Task objective: Character for character, transcribe the entries below, minus the images.

Saved entries
• • • • •

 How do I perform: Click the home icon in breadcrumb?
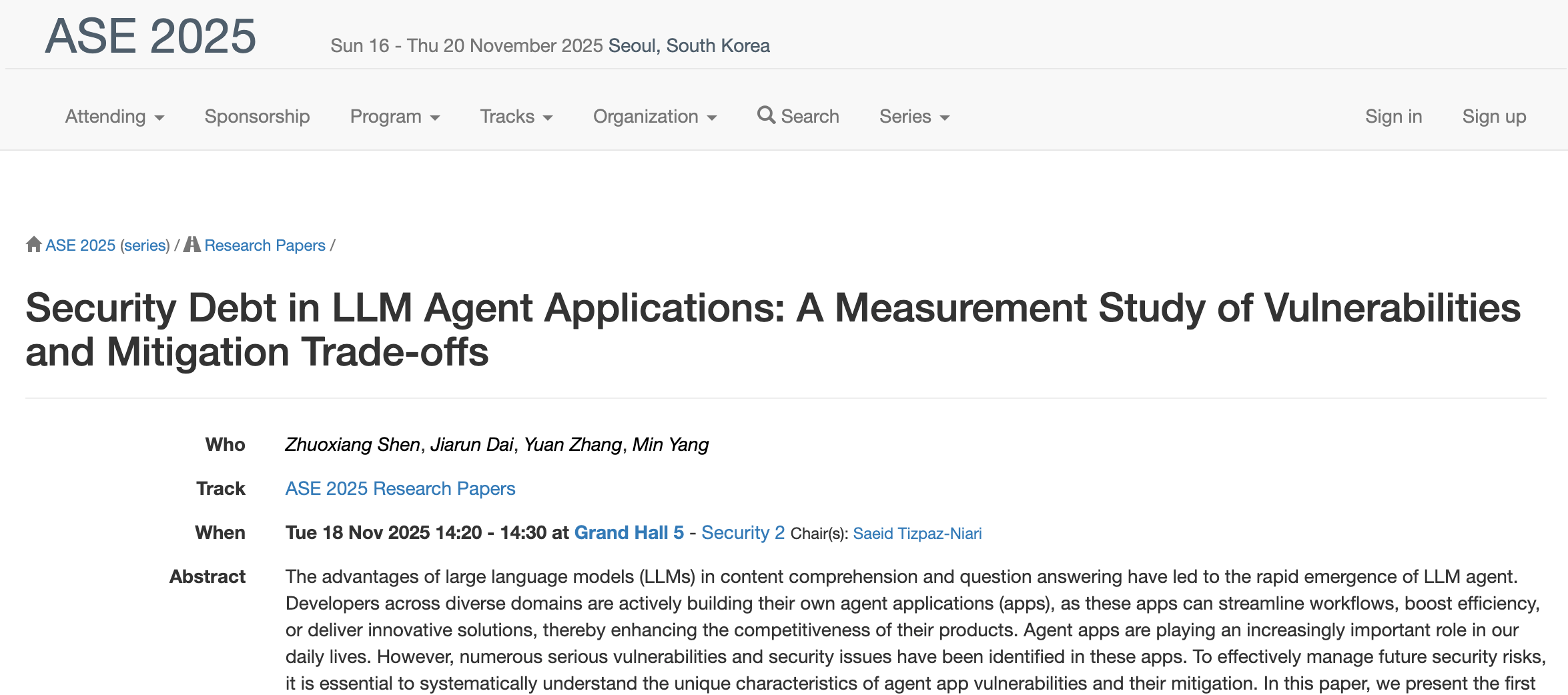pos(34,245)
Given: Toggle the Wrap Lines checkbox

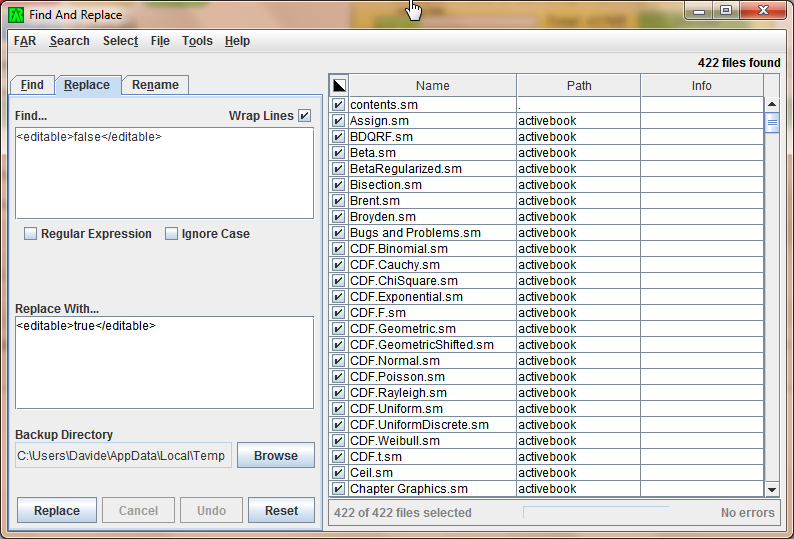Looking at the screenshot, I should 304,116.
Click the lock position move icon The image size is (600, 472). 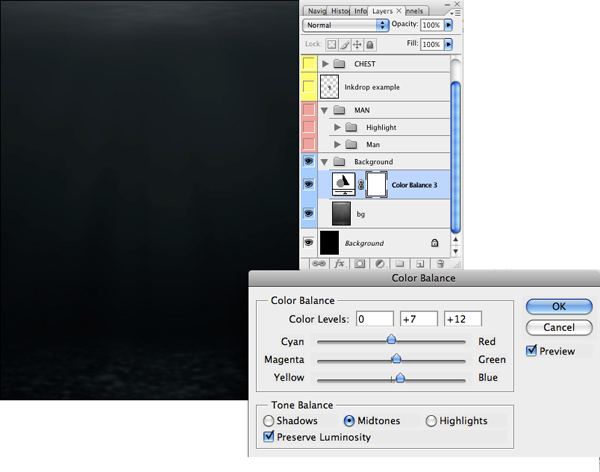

• • • • •

Your solution:
 How do I perform: Click the home icon in breadcrumb?
pos(34,245)
Given: Toggle the Wrap Lines checkbox

Looking at the screenshot, I should 304,116.
Click the lock position move icon The image size is (600, 472). 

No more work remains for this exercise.